Around that same time, Philip Seymour Hoffman died and the interwebs blew up with armchair psychiatrists delving into the psyche of the addict. I read all manner of idiocy. The absolute worst, though, came from this “expert” on addiction. I don’t know what made this guy an expert aside from the fact that he had read a lot of books and had some fancy letters after his name. He essentially said that AA killed PSH. (Like, literally, he may have actually said those exact words.) In this man’s expert opinion, the only thing an addict needed to do to get and stay sober is to think about all the good things in his life – his job, his family, his money, etc. He spewed so many lies and misconceptions about 12-step programs that I honestly could not believe this man knew anything at all about addiction or recovery. I refuse to link to this man’s article on PSH or give his name because I don’t want to give him any more traffic. (Plus, at this point, I have gratefully forgotten what his name was so I can’t stalk him and send him threatening letters… not that I would, but I have been known to hold some serious grudges… alcoholic, remember?)

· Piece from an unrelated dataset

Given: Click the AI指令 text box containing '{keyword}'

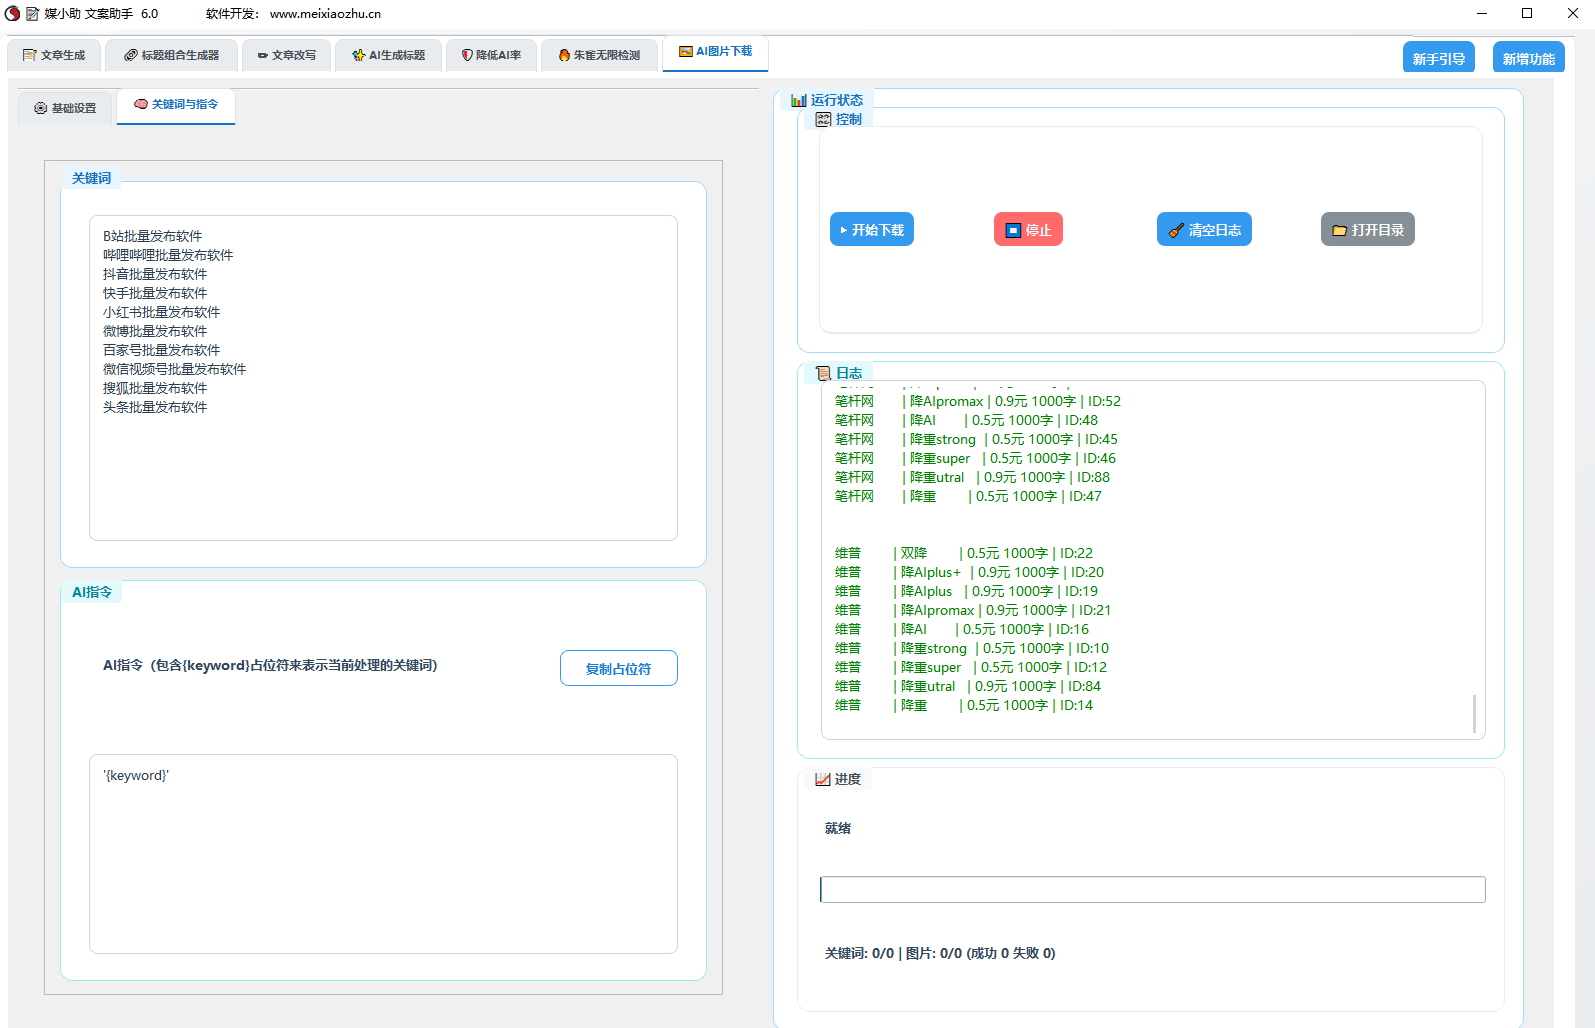Looking at the screenshot, I should pyautogui.click(x=383, y=860).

Yeah, I held a resentment toward that “expert” for a while before I figured out what to do with it. Before I actually started school, but long after I had made the decision to do so, I finally put two and two together. After securing my husband’s support, I secured the support of my first professor who is also the department head for my chosen field of study. Slowly, I have opened up to a few family members & friends and have received mixed feedback. Tomorrow (today), I will finish my second semester back in school having earned my Associate’s degree and 15 hours of 4.0 GPA. And everything just feels right. It’s not like before when I just ended up somewhere (I mean, someone with crappy customer service skills in San Antonio is just going to wind up in medical billing, that’s all there is to it) or said, “Eh, I like doing this, so I guess I’ll do this and see how it works out” (English, math, physical therapy… hell, I’ve had about every major imaginable). I actually love what I’m studying now and have an idea for how I want to use it! I always envied those folks who were born knowing what they wanted to be when they grew up. I was nearly 36 years old before I figured it out for myself.

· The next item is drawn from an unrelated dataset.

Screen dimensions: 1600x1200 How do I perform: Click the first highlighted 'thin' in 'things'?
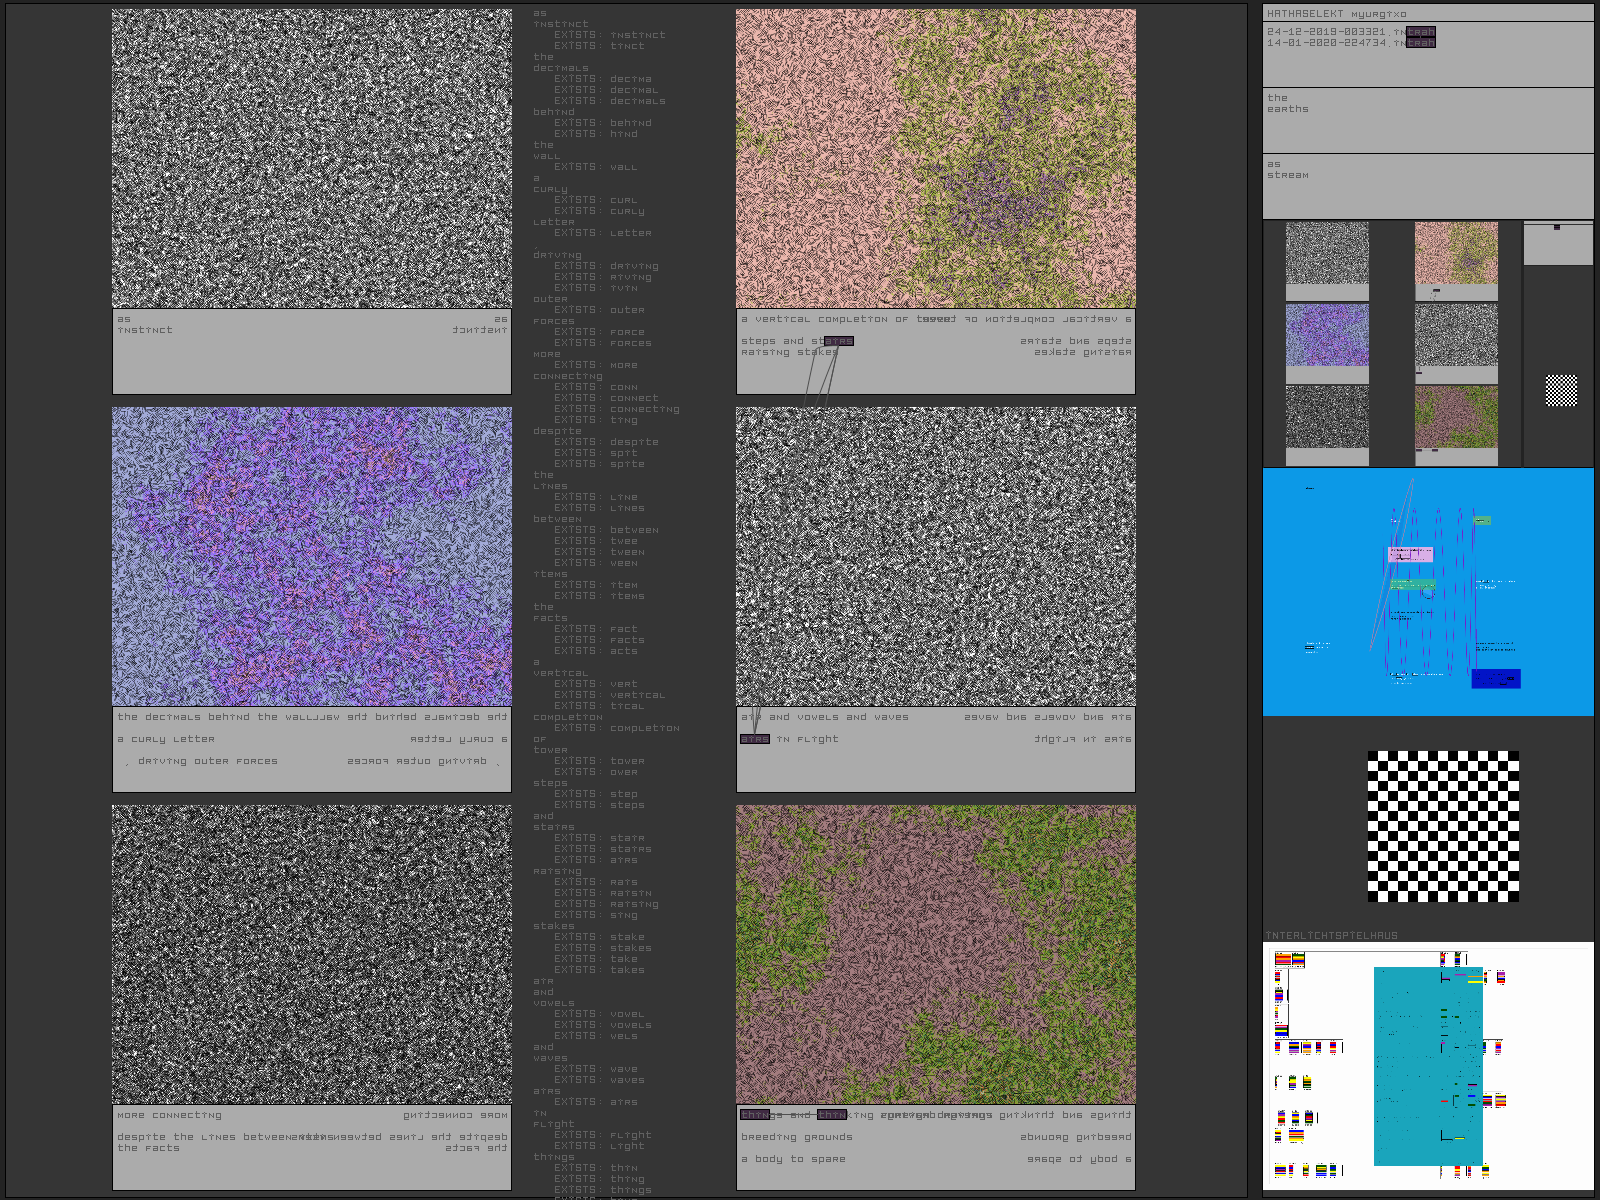[x=755, y=1115]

So, yeah, what separated me, who had actual experience in addiction from this addiction “expert” who had absolutely no clue what addiction was? He went to school, read a lot of books, did some studies (at least I hope he did) and wrote a book. I can do that shit. And when I’m done, I won’t sound like a complete jackass. Or at least that’s how the initial thought came to me. Once it all got fleshed out it was more along the lines of, “Seriously, why are there no good statistics on recovery methods? Could someone who has actual experience in this become someone respected in the academic community and finally help to change the narrative? Can I bring a different perspective to the research on addiction?” And ultimately, “I honestly don’t care what I find out, I just want to study addicts because I am fascinated by these tortured and miraculous souls.”

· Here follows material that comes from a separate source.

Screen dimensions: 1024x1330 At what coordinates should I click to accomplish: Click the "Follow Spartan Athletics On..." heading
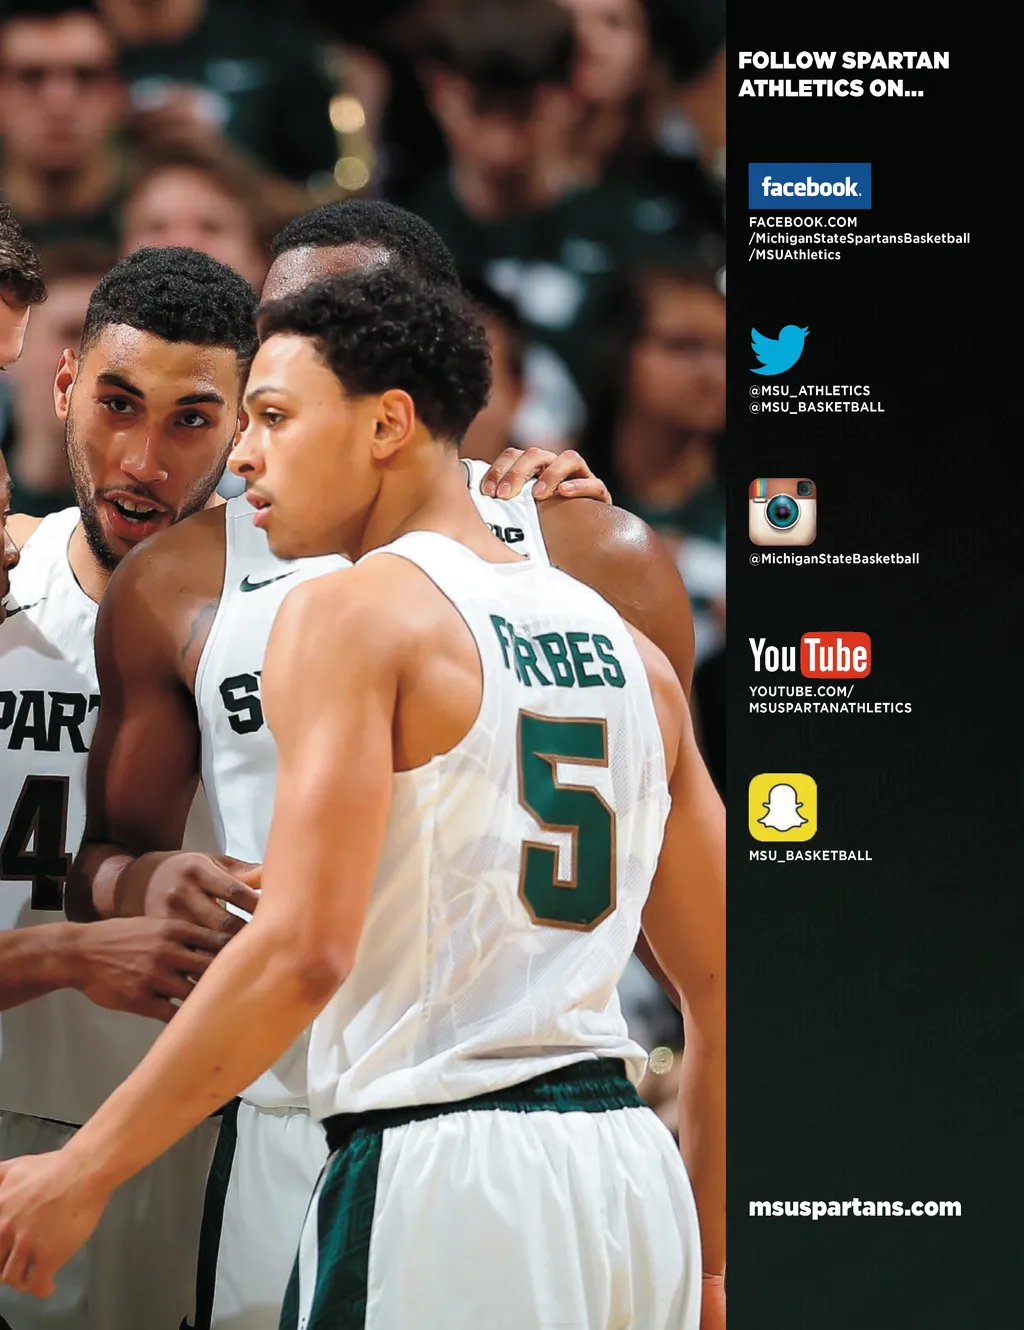click(843, 75)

They say if you want to make God laugh, tell Him your plans. I don’t have long term plans. I have a short term goal to finish my Bachelor’s hopefully by December 2015 and to apply to a few graduate schools. I also have a little dream seed that I’m watering every day. If it matures, I’ll end up with my name on some pertinent studies and maybe a funny hat and a couple of extra letters to carry around with me. Suffice to say, the next couple of years are going to be interesting. One day at a time.